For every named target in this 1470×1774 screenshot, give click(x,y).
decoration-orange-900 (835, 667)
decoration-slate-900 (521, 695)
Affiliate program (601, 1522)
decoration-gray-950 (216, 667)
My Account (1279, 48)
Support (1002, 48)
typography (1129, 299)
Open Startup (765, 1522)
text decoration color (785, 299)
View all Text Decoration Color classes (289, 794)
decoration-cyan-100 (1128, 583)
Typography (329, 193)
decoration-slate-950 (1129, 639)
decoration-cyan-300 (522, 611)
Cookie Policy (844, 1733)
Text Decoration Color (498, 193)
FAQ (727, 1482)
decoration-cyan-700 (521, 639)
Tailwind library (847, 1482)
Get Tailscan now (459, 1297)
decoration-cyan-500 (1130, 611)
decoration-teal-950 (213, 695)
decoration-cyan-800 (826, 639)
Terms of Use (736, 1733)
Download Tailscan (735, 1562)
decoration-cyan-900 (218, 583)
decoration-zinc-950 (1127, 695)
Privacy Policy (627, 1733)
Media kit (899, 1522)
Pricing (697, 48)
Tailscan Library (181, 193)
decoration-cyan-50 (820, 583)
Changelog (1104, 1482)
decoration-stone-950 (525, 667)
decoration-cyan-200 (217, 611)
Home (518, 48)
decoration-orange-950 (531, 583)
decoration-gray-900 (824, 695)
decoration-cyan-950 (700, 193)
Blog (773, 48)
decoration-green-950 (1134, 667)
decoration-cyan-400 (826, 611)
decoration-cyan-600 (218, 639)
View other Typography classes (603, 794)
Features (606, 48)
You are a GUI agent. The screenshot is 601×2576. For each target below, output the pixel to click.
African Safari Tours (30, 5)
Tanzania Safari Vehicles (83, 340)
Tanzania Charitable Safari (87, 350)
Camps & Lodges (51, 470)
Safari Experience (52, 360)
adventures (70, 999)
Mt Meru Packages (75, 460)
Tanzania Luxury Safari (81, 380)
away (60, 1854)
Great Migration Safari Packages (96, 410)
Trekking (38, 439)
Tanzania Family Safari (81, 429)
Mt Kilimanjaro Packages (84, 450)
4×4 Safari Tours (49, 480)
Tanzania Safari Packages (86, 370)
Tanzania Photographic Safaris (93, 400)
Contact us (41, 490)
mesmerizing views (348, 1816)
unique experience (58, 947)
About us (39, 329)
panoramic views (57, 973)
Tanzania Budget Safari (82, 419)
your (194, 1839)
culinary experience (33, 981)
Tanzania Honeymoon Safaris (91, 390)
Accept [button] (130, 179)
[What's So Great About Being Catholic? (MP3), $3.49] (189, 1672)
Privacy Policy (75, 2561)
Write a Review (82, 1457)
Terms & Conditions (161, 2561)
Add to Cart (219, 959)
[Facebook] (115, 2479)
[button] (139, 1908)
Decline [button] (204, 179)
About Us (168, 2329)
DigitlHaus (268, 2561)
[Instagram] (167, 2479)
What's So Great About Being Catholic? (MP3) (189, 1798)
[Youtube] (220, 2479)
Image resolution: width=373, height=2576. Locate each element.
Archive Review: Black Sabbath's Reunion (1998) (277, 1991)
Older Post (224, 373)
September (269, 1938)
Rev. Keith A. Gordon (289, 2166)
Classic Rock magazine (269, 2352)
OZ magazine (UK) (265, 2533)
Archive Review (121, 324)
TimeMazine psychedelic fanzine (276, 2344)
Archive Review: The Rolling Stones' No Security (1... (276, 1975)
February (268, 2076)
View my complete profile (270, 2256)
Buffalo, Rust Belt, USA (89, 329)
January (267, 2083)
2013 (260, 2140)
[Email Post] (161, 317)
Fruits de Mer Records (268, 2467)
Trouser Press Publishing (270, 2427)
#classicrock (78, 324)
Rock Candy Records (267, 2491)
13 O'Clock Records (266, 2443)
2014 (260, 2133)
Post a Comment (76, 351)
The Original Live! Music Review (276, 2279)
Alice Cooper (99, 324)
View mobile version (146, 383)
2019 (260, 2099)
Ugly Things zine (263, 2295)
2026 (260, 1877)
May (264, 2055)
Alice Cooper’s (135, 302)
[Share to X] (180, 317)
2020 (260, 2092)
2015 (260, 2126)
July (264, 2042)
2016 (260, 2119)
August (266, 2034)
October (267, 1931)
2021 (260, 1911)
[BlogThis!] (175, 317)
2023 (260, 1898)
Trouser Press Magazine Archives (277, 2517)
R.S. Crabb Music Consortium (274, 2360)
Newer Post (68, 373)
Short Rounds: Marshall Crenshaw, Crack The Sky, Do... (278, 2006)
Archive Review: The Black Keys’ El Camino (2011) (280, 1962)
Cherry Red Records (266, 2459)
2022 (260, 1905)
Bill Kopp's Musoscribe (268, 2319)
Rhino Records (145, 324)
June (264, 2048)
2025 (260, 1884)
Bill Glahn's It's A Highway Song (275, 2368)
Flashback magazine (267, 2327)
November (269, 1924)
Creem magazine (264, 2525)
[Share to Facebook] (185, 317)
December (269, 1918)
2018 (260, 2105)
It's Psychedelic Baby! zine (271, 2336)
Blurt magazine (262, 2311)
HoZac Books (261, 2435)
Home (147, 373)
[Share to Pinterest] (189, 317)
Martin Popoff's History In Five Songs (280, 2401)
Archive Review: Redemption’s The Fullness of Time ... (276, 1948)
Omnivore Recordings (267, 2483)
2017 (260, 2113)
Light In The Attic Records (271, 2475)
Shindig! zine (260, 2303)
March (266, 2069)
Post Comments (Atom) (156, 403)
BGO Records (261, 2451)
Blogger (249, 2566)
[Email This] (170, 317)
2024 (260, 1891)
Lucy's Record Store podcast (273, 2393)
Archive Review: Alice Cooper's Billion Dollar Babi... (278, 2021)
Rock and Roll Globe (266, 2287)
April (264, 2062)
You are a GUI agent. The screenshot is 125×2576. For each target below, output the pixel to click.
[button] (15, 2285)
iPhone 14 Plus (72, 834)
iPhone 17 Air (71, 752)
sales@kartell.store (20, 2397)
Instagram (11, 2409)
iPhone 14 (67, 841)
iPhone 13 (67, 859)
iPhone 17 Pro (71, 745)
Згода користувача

══════════

**WHAT YOU ARE ASKED TO DO**
Look back at the entries above and repeat, unchanged, every line from the line holding "decoration-cyan-500 (1130, 611)" through the line holding "decoration-cyan-600 (218, 639)".

**RESULT OF THE TASK**
decoration-cyan-500 (1130, 611)
decoration-teal-950 (213, 695)
decoration-cyan-800 (826, 639)
Terms of Use (736, 1733)
Download Tailscan (735, 1562)
decoration-cyan-900 (218, 583)
decoration-zinc-950 (1127, 695)
Privacy Policy (627, 1733)
Media kit (899, 1522)
Pricing (697, 48)
Tailscan Library (181, 193)
decoration-cyan-50 (820, 583)
Changelog (1104, 1482)
decoration-stone-950 (525, 667)
decoration-cyan-200 (217, 611)
Home (518, 48)
decoration-orange-950 (531, 583)
decoration-gray-900 (824, 695)
decoration-cyan-950 (700, 193)
Blog (773, 48)
decoration-green-950 (1134, 667)
decoration-cyan-400 (826, 611)
decoration-cyan-600 (218, 639)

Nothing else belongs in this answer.